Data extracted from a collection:
************
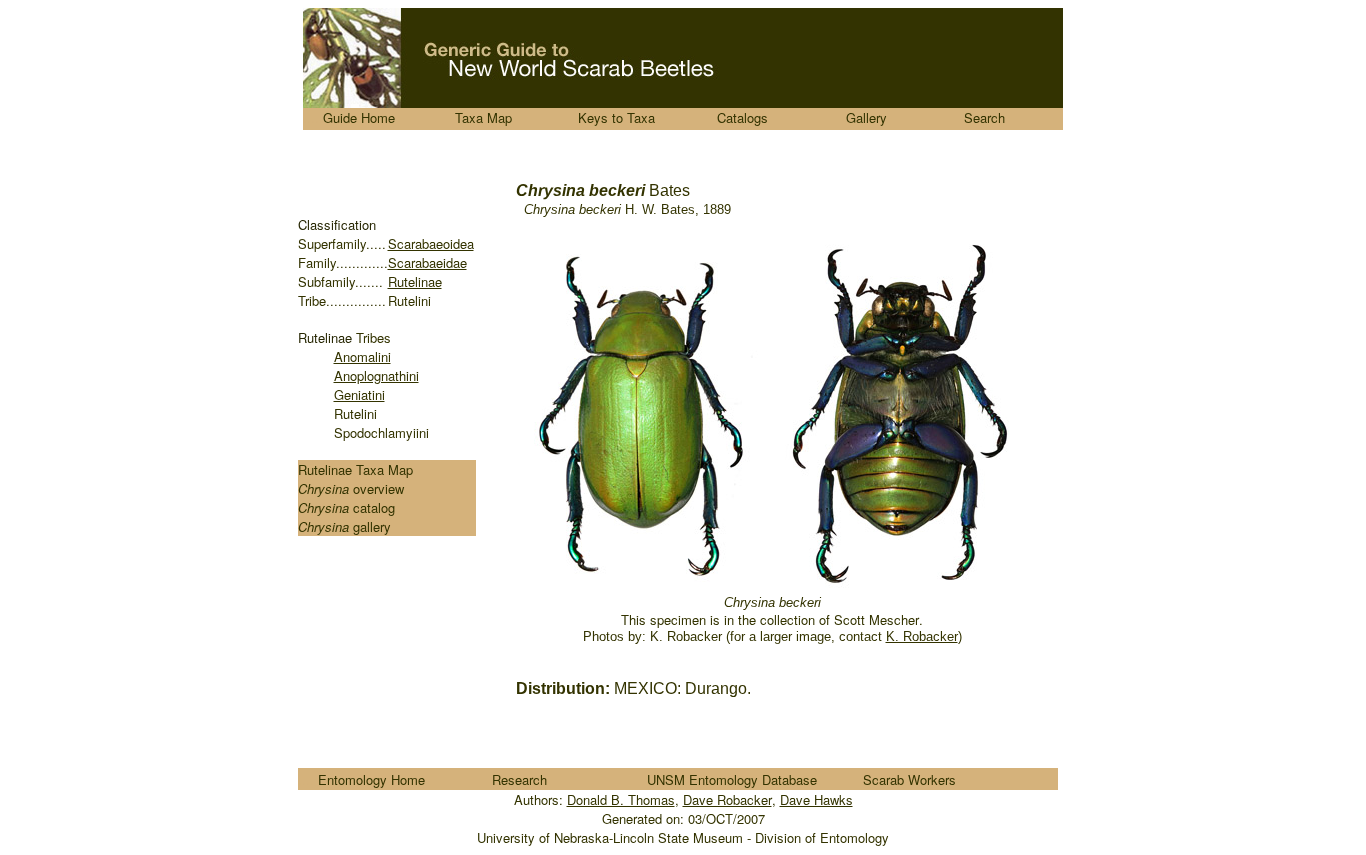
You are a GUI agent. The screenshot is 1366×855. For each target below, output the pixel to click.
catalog (374, 507)
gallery (372, 526)
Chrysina (325, 488)
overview (378, 488)
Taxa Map (483, 117)
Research (519, 779)
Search (984, 117)
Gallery (866, 117)
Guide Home (359, 117)
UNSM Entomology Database (732, 779)
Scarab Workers (909, 779)
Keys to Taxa (616, 117)
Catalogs (742, 117)
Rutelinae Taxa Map (355, 469)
************
#### WORK TO BE COMPLETED:
What should appear is an exact copy of the lines from the one with "Scarab Workers (909, 779)" through the end of the entries above, ends included, and no other text.

#### RESULT FOR THIS EXERCISE:
Scarab Workers (909, 779)
Keys to Taxa (616, 117)
Catalogs (742, 117)
Rutelinae Taxa Map (355, 469)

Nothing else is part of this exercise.